Reexamination Certificate

active

06638760

ABSTRACT:

2. FIELD OF THE INVENTION
The present invention relates to methods and apparatuses for flow-through capture and optional recovery of nucleic acids.
3. BACKGROUND OF THE INVENTION
Nucleic acid hybridization, i.e., the ability of nucleic acid strands of complementary sequence to form duplexed hybrids, is one of the most powerful analytical techniques in the biological sciences. One of the most widely used hybridization techniques today is the “Southern blot” method discovered by Southern (Southern, 1975, J. Mol. Biol. 98:503-507). In this method, a target denatured DNA is immobilized on a filter or membrane, such as a nitrocellulose or nylon membrane. The membrane is then incubated in a buffer solution which contains a labeled oligonucleotide probe complementary to a region of the immobilized target DNA under conditions wherein the target and probe hybridize. Following wash steps, the presence or absence of hybridization is determined by detecting the label, with a positive detection indicating the presence of hybridization. The above method has also been used with immobilized RNA targets. When used with RNA the method is called “Northern blotting.”
While powerful methods, Southern and Northern blotting suffer from several drawbacks. First, the methods cannot be used to study multiple sequences simultaneously within the same membrane in a single run, i.e., without the time-consuming procedures of repeat hybridization by different probes. Second, available membranes are generally unable to provide high immobilization efficiencies for target nucleic acid fragments containing fewer than 100 bp. Third, the hybridization kinetics are slow; oftentimes several hours or even several days are required for the probe and target to form a hybridized complex. Lastly, the Southern and Northern techniques suffer from the drawback that the target nucleic acid cannot be efficiently eluded from the membranes for subsequent use.

**Pixel coordinate grounding data**

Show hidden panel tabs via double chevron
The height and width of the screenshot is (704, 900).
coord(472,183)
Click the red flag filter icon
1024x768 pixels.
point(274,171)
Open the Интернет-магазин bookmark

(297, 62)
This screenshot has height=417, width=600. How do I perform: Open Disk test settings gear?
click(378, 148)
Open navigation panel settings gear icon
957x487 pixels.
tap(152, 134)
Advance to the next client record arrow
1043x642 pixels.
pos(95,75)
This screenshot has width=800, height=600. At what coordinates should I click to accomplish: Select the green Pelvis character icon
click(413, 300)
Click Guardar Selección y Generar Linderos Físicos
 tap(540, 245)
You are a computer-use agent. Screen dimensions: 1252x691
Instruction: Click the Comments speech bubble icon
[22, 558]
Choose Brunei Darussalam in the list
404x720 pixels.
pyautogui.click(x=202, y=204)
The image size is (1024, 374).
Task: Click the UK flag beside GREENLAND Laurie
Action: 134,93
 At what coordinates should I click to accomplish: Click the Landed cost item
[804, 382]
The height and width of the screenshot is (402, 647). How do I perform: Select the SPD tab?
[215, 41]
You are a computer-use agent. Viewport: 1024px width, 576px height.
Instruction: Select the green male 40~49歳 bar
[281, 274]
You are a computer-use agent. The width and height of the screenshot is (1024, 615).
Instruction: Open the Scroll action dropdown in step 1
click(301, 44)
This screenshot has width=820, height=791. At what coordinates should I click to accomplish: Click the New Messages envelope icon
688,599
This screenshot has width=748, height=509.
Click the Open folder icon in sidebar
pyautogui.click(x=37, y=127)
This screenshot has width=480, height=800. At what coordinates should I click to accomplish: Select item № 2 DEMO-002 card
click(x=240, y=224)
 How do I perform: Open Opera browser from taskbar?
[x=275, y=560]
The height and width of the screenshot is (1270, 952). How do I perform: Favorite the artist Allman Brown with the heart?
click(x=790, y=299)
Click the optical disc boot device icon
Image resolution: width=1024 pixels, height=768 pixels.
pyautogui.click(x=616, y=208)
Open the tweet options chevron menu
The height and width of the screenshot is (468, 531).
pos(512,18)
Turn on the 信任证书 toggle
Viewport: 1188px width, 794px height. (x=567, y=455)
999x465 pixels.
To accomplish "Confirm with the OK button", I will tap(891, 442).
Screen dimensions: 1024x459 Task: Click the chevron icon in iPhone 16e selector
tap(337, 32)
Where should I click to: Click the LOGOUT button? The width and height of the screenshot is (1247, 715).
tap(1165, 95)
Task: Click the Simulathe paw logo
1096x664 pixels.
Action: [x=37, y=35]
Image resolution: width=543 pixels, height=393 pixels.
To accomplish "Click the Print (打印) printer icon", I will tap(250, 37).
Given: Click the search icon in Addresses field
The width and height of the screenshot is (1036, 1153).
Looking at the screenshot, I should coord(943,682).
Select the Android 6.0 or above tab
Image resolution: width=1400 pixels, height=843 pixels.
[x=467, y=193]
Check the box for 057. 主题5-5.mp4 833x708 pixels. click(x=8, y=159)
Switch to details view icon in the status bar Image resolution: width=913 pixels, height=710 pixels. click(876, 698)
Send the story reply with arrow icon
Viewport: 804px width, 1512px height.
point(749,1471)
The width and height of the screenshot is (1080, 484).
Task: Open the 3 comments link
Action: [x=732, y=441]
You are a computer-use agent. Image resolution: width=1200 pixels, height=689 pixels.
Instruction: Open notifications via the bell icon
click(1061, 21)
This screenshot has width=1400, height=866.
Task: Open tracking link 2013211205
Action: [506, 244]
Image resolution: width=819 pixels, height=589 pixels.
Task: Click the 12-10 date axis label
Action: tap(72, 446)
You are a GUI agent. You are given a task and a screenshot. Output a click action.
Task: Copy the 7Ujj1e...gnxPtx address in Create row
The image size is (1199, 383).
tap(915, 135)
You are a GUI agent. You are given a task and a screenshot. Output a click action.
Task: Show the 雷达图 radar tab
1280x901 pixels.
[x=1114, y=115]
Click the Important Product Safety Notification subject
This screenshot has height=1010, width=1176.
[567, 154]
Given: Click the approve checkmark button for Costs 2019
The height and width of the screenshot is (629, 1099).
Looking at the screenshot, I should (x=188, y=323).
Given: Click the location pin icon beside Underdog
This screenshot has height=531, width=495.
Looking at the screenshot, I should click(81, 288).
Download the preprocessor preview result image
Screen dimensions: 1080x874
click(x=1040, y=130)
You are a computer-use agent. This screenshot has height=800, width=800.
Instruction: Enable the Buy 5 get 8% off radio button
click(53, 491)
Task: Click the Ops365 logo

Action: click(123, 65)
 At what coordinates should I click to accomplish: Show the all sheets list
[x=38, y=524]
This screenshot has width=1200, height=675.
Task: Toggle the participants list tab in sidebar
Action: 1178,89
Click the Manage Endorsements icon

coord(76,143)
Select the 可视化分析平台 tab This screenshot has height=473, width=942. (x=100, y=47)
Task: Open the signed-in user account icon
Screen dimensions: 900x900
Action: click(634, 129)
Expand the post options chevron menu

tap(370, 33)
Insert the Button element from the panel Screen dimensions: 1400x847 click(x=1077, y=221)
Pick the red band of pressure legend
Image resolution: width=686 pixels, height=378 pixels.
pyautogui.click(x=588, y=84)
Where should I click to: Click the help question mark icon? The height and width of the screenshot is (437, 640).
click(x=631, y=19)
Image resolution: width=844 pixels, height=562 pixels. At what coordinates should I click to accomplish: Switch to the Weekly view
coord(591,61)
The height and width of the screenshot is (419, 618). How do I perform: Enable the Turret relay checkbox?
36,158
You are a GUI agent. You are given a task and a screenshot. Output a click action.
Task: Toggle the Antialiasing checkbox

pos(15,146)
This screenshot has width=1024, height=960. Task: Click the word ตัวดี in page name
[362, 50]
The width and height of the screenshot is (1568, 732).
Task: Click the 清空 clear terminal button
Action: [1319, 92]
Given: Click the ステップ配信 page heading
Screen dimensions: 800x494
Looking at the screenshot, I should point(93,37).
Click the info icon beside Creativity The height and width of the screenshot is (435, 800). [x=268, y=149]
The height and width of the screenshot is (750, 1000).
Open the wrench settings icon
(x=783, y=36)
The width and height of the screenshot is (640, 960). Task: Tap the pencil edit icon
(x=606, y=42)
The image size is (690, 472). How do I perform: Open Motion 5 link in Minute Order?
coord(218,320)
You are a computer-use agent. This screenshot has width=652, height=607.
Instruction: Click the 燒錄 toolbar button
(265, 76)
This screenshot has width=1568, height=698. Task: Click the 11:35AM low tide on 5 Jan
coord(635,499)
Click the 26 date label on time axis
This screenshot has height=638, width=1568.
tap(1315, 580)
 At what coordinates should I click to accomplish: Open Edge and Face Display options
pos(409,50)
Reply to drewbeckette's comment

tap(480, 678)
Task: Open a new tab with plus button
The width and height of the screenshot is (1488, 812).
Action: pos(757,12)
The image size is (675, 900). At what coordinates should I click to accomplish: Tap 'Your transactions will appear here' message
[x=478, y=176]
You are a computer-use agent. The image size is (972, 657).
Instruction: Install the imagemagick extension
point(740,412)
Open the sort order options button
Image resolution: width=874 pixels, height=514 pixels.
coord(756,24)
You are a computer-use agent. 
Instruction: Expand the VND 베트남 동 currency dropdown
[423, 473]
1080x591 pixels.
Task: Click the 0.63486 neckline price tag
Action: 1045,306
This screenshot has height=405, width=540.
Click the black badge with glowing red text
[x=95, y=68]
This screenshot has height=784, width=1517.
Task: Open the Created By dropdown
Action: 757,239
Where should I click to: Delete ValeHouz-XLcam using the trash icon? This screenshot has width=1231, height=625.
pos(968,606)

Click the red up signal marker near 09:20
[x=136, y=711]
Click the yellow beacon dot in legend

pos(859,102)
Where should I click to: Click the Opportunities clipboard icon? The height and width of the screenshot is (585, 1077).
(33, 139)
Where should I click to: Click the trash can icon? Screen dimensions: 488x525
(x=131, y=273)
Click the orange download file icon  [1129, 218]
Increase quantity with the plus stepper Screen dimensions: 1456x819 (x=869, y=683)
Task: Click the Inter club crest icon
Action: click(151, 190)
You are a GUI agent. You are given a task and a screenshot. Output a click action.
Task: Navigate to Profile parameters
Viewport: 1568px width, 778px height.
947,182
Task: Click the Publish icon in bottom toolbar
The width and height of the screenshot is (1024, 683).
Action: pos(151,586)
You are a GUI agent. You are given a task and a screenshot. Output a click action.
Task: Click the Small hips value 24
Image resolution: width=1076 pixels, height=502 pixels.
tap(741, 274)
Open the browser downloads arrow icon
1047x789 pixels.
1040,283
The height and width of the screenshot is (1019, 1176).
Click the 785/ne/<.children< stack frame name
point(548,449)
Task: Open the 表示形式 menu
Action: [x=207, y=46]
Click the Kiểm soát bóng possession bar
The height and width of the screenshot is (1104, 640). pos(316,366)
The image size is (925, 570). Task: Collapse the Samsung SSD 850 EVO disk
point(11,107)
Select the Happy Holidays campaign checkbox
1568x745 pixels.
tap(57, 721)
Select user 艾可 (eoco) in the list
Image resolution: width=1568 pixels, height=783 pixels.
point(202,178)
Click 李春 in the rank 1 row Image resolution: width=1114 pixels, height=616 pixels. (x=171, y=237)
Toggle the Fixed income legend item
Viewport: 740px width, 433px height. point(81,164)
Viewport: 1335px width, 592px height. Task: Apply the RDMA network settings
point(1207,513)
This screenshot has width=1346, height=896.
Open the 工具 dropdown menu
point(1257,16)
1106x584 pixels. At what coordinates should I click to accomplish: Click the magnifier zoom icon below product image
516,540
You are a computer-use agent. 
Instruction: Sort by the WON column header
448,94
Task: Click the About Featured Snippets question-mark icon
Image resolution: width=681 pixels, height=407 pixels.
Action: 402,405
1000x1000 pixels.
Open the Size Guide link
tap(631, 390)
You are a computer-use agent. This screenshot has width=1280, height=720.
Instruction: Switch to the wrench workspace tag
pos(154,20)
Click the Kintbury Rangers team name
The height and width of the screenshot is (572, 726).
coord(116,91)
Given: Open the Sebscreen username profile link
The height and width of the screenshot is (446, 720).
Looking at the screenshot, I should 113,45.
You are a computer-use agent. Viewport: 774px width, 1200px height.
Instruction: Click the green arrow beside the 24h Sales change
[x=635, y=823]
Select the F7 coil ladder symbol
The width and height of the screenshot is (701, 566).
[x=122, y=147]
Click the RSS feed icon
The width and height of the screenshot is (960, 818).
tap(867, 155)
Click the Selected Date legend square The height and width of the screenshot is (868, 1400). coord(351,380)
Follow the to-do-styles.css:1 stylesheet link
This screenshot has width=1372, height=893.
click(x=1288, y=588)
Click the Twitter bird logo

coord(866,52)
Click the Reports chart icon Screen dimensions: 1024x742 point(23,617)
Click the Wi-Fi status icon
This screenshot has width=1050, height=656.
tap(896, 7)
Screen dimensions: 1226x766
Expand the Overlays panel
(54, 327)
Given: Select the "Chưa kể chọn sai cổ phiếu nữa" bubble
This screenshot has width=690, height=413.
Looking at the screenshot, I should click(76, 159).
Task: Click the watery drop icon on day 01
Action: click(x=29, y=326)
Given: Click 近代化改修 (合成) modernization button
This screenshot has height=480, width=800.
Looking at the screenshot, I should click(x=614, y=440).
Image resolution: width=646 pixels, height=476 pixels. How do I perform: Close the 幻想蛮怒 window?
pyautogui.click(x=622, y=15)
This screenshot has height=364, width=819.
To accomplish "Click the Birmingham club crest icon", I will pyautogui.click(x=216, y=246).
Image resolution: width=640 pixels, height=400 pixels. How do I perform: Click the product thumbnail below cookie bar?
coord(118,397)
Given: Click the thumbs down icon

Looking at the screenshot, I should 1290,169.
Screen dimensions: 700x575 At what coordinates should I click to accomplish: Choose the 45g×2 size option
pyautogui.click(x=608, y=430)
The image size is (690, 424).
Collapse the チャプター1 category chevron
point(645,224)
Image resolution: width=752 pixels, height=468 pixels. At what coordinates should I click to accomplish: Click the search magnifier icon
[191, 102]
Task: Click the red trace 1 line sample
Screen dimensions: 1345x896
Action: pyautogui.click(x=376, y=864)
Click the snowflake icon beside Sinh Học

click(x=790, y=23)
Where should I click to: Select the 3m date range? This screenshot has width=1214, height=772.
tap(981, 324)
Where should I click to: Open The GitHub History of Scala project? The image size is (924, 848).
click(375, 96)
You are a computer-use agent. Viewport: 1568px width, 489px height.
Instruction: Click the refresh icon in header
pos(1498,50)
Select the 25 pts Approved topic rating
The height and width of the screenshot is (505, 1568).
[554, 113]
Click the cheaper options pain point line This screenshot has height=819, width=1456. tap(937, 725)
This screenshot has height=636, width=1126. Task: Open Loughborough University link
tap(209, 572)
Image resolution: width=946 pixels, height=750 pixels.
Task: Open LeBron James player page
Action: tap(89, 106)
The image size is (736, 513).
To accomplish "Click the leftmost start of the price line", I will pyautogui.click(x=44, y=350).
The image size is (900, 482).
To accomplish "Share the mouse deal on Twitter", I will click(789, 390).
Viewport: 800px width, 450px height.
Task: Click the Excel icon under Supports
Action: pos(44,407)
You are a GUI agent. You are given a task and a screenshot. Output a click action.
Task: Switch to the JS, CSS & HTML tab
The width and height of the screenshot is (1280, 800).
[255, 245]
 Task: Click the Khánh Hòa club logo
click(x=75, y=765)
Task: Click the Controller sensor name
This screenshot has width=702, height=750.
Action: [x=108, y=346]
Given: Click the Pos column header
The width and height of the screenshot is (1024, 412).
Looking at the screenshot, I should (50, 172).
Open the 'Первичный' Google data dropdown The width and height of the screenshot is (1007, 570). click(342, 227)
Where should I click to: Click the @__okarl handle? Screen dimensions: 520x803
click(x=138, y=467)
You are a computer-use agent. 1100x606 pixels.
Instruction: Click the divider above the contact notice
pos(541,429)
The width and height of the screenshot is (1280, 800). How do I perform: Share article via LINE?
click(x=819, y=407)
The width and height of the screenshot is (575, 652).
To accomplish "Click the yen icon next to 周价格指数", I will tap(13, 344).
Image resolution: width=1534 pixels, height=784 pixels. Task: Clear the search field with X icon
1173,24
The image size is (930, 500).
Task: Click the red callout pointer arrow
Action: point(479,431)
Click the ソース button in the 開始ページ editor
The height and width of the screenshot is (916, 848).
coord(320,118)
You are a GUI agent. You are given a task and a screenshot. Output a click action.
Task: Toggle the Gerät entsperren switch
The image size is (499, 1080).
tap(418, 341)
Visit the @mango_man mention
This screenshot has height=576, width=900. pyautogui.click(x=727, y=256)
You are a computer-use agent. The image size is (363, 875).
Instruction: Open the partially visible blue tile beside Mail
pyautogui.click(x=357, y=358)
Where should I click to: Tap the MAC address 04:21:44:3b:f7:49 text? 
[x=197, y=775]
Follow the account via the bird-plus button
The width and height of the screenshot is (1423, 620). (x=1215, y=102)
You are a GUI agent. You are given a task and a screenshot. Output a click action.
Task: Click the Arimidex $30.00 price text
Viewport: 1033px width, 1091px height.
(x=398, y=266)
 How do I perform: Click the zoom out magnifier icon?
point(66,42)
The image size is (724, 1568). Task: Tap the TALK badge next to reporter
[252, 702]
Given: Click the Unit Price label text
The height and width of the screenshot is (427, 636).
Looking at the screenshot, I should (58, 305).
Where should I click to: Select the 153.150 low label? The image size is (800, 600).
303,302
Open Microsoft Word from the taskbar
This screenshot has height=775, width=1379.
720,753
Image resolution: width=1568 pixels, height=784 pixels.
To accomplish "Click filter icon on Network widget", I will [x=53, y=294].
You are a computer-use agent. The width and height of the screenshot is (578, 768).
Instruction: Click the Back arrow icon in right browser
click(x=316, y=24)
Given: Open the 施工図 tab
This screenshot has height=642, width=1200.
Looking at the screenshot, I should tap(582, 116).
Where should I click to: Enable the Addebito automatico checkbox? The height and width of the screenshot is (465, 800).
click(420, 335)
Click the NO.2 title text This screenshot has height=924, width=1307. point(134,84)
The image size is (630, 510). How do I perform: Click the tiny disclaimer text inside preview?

**TASKS TO COMPLETE**
a. Could you write out the part of the nucleic acid capture text between "Reexamination Certificate" and "of nucleic acids.", inclusive, word for word?
b. How would the nucleic acid capture text go on? Extend it, starting right after its last sentence.

**ANSWERS FOR THE EXERCISE**
a.
Reexamination Certificate

active

06638760

ABSTRACT:

2. FIELD OF THE INVENTION
The present invention relates to methods and apparatuses for flow-through capture and optional recovery of nucleic acids.

b.
The slow hybridization kinetics observed with the Southern and Northern methods are thought to be caused by three main factors. First, since the whole membrane must be covered with hybridization solution, the concentration of probe available for hybridizing to the immobilized target DNA or RNA is extremely low. Since hybridization kinetics are governed by a bimolecular collision process, the dilute probe concentration has an enormous effect on the rate by which the probe “finds” and hybridizes to the target DNA or RNA. Second, the majority of the probe solution does not contact the membrane during the incubation process. This lowers the effective probe concentration even further, and also increases the likelihood that, if the target was initially double-stranded, the target strands will re-anneal at a faster rate than hybridization will occur. Third, a large proportion of the target nucleic acid is immobilized within the interior pores of the membrane, and is therefore inaccessible for hybridization. Thus, the hybridization kinetics are slowed even further by the probe having to diffuse into the pores of the membrane.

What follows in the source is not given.